__TEKS HALAMAN__
☆ ☆ ☆ ☆

Jumat 15 Dec 2017 09:52 WIB

Pemprov DKI Bantah Lakukan Pembiaran PKL

Rep: Sri Handayani/ Red: Endro Yuwanto
Warga melintasi para pedagang kali lima (PKL) di trotoar kawasan Tanah Abang, Jakarta, Kamis (14/12).
Foto: Republika/Mahmud Muhyidin
Warga melintasi para pedagang kali lima (PKL) di trotoar kawasan Tanah Abang, Jakarta, Kamis (14/12).

REPUBLIKA.CO.ID,  JAKARTA -- Pedagang kaki lima (PKL) kembali menjamur di ruas-ruas jalan ibu kota negara. Wakil Gubernur DKI Jakarta Sandiaga Uno membantah pemerintah provinsi (pemprov) telah melakukan pembiaran.

"Nggak ada. Kalau itu sih kami nggak pernah melakukan pembiaran," kata Sandiaga di Balai Kota, Kamis (14/12) malam.

☆ ☆ ☆ ☆

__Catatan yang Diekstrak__
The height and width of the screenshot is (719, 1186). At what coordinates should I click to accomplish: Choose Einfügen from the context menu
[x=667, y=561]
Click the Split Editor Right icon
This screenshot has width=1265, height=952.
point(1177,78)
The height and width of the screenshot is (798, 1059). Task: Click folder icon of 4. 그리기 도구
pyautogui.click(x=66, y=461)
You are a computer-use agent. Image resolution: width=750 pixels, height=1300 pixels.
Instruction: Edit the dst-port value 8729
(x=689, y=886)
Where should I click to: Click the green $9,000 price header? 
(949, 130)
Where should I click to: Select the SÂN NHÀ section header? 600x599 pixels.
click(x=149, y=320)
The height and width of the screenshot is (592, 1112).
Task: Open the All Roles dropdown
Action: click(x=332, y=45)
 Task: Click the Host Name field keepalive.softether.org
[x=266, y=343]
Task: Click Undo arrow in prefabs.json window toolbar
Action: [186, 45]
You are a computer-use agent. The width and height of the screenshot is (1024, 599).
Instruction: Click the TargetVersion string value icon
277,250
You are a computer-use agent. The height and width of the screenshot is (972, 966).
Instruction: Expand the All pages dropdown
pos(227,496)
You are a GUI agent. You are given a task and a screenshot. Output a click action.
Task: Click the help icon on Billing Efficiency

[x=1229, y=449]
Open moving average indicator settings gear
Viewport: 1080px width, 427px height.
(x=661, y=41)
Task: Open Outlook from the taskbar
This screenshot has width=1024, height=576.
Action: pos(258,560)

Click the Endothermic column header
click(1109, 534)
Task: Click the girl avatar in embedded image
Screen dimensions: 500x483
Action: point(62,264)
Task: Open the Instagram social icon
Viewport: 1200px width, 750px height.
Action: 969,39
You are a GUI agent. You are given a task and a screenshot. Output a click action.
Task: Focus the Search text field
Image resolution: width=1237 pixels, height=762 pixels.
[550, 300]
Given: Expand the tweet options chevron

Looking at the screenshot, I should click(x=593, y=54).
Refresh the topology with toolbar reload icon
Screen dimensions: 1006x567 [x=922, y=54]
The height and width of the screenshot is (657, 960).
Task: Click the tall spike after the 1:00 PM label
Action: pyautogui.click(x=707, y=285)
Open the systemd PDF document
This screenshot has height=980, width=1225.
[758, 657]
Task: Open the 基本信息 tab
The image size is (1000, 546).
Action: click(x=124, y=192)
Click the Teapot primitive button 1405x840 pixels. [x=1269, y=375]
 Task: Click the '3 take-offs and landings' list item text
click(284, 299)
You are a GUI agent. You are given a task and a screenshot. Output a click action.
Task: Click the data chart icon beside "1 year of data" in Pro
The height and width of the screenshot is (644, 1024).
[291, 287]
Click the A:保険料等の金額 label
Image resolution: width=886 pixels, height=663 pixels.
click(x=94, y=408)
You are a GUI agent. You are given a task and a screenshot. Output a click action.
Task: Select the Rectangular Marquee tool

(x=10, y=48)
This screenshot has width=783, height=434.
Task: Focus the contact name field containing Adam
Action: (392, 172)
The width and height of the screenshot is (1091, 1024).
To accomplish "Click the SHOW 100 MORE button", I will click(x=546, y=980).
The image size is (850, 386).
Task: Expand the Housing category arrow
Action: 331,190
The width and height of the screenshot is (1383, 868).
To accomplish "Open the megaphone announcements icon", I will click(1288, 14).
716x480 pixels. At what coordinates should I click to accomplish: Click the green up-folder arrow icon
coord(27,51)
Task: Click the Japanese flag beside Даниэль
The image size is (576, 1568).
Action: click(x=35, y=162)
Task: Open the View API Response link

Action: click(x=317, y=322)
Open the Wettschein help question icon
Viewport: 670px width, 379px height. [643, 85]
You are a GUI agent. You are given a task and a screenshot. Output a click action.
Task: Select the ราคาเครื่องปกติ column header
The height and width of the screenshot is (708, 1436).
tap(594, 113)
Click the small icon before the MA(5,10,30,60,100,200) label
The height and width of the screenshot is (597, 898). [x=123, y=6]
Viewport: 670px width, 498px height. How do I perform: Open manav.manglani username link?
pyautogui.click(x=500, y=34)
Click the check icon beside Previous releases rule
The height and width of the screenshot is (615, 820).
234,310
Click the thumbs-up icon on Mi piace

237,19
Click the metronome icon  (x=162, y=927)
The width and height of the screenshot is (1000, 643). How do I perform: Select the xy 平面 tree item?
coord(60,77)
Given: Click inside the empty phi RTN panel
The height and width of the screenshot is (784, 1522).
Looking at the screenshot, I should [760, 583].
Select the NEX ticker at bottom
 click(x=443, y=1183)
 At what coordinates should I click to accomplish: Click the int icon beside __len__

☆ ☆ ☆ ☆

__TUGAS YANG DIKERJAKAN__
(A) Menurut berita tentang PKL di atas, di mana Sandiaga Uno menyampaikan bantahannya?
(B) Salin bagian berita tentang PKL itu dari "Pemprov DKI Bantah" sampai "Kamis (14/12) malam.".

__JAWABAN TERTULIS__
(A) Di Balai Kota.

(B)
Pemprov DKI Bantah Lakukan Pembiaran PKL

Rep: Sri Handayani/ Red: Endro Yuwanto
Warga melintasi para pedagang kali lima (PKL) di trotoar kawasan Tanah Abang, Jakarta, Kamis (14/12).
Foto: Republika/Mahmud Muhyidin
Warga melintasi para pedagang kali lima (PKL) di trotoar kawasan Tanah Abang, Jakarta, Kamis (14/12).

REPUBLIKA.CO.ID,  JAKARTA -- Pedagang kaki lima (PKL) kembali menjamur di ruas-ruas jalan ibu kota negara. Wakil Gubernur DKI Jakarta Sandiaga Uno membantah pemerintah provinsi (pemprov) telah melakukan pembiaran.

"Nggak ada. Kalau itu sih kami nggak pernah melakukan pembiaran," kata Sandiaga di Balai Kota, Kamis (14/12) malam.